Pull out every line of the listing below that contains the word "resolution".

========

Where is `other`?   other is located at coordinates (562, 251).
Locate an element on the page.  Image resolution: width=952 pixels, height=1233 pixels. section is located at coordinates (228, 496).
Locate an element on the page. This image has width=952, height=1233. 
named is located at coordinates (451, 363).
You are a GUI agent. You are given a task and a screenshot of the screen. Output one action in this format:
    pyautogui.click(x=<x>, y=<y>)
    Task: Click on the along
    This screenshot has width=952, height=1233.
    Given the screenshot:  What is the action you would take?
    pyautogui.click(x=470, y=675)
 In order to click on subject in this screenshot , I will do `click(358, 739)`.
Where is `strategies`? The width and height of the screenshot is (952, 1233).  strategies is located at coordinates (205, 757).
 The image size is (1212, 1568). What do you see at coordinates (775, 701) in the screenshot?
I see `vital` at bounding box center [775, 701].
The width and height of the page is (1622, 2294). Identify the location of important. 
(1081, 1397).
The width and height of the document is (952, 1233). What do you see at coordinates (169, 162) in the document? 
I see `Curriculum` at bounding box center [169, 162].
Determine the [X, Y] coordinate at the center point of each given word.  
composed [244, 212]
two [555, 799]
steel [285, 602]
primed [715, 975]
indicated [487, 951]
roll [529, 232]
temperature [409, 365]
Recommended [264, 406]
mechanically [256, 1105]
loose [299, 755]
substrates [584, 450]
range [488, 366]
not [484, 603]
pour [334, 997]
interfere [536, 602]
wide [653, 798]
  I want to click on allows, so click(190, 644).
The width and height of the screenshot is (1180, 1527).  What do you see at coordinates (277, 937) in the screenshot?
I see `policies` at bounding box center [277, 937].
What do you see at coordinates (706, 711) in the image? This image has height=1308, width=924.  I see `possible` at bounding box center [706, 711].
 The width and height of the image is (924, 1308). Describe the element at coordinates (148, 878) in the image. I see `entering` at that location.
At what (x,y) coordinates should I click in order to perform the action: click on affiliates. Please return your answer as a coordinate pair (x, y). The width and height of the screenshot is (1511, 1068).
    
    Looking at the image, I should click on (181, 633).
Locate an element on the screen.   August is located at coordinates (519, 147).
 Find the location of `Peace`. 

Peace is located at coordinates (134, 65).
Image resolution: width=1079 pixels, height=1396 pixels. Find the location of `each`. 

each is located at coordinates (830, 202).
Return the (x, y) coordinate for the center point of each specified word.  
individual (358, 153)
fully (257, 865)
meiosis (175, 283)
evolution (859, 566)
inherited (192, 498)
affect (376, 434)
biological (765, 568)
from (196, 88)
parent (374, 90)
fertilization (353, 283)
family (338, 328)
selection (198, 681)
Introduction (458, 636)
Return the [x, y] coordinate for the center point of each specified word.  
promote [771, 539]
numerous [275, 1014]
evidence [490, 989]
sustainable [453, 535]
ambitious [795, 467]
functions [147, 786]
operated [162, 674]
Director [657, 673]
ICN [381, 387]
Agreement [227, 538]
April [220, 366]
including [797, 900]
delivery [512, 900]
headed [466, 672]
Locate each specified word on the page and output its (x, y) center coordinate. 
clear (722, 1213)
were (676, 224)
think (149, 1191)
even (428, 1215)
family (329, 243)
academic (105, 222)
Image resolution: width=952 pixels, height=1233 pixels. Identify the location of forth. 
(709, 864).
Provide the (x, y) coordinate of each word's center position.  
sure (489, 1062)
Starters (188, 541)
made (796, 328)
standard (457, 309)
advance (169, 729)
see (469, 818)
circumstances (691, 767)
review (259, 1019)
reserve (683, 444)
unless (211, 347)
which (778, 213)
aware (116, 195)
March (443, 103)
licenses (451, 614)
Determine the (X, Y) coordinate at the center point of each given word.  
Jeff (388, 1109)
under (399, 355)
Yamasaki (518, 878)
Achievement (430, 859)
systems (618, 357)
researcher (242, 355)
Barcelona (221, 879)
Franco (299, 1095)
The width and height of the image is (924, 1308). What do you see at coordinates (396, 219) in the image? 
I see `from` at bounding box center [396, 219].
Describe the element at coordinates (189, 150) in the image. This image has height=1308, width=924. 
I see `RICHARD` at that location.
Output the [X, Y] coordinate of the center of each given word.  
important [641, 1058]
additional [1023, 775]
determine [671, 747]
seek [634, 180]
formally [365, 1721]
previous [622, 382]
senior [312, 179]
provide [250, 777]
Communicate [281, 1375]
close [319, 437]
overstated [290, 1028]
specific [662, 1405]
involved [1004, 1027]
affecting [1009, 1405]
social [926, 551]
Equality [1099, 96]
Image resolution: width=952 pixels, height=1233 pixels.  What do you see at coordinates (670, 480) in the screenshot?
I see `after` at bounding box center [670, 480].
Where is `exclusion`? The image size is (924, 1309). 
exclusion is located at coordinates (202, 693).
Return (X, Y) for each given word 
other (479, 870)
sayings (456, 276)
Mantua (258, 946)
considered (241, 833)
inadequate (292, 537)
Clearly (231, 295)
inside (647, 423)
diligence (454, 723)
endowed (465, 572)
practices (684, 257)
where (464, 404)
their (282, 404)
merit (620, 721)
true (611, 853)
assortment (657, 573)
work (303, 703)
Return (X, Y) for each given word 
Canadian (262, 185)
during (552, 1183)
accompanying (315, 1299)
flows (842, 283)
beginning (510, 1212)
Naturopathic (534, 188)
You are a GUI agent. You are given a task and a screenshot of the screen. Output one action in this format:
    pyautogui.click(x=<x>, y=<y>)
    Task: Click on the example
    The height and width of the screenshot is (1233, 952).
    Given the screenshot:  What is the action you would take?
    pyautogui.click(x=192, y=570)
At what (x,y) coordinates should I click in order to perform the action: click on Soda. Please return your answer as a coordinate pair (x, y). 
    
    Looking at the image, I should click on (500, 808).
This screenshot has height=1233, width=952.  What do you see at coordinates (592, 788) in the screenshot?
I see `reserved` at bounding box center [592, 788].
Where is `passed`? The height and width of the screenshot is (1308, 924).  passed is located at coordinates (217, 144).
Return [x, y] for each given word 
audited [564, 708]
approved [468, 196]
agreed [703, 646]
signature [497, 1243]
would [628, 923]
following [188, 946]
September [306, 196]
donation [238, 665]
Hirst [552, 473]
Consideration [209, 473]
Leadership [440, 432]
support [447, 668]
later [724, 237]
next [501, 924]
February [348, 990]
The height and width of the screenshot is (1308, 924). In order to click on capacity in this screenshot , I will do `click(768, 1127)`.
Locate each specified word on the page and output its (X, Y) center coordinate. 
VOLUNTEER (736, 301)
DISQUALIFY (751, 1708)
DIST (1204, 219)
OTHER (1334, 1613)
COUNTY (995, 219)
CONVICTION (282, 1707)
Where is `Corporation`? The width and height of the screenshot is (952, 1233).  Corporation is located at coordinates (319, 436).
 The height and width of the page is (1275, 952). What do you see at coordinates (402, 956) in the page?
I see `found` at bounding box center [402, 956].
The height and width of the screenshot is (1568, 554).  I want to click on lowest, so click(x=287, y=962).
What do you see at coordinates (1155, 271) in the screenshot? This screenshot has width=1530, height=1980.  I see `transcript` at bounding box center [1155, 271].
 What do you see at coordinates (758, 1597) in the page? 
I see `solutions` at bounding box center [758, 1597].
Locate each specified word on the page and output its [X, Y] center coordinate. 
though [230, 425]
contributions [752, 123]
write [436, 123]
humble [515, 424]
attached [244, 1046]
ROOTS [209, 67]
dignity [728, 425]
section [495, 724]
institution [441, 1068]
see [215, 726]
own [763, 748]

========

Response to the exercise:
Locate an element on the page.  Image resolution: width=952 pixels, height=1233 pixels. section is located at coordinates (228, 496).
Image resolution: width=1079 pixels, height=1396 pixels. Find the location of `each`. 
Image resolution: width=952 pixels, height=1233 pixels. Identify the location of forth. 
Image resolution: width=952 pixels, height=1233 pixels.  What do you see at coordinates (670, 480) in the screenshot?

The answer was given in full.